- [The input]
§
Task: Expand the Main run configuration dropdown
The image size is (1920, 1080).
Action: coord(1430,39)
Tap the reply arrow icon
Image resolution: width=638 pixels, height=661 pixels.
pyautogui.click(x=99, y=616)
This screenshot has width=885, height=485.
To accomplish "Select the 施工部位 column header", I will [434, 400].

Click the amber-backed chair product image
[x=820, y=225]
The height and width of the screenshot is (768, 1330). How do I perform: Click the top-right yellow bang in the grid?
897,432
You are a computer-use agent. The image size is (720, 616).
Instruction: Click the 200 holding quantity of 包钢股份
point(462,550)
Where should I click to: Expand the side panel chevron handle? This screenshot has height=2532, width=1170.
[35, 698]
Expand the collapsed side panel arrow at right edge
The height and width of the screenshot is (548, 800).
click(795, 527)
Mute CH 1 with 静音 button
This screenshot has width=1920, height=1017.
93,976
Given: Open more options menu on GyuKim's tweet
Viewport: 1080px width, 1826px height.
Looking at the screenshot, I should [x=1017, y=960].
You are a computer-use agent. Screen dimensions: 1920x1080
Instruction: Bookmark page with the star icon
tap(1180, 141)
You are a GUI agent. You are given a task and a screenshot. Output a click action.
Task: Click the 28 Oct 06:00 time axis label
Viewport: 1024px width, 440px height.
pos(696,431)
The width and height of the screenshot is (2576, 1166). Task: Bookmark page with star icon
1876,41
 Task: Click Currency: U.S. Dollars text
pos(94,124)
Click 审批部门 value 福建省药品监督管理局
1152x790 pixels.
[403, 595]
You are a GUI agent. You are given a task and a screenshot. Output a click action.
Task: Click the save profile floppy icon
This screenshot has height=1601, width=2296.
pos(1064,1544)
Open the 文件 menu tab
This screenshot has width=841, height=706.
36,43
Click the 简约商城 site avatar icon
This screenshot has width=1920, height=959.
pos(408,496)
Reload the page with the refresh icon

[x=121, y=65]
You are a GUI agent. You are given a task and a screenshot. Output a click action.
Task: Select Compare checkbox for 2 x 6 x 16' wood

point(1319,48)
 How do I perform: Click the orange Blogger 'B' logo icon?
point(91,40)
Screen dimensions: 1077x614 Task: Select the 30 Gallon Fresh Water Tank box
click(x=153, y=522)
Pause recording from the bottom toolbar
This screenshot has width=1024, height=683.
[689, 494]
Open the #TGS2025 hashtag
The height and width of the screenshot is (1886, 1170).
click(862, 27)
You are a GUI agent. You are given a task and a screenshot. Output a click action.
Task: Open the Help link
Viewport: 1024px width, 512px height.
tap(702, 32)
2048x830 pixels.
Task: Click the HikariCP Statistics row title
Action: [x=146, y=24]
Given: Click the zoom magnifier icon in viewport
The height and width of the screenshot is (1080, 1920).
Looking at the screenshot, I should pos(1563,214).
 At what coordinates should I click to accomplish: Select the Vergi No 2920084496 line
§
Copy the rows above verbatim, from the line with "Where should I" up to and including the line with "pos(696,431)".

Where should I click to: Expand the side panel chevron handle? This screenshot has height=2532, width=1170.
[35, 698]
Expand the collapsed side panel arrow at right edge
The height and width of the screenshot is (548, 800).
click(795, 527)
Mute CH 1 with 静音 button
This screenshot has width=1920, height=1017.
93,976
Given: Open more options menu on GyuKim's tweet
Viewport: 1080px width, 1826px height.
Looking at the screenshot, I should [x=1017, y=960].
You are a computer-use agent. Screen dimensions: 1920x1080
Instruction: Bookmark page with the star icon
tap(1180, 141)
You are a GUI agent. You are given a task and a screenshot. Output a click action.
Task: Click the 28 Oct 06:00 time axis label
Viewport: 1024px width, 440px height.
pos(696,431)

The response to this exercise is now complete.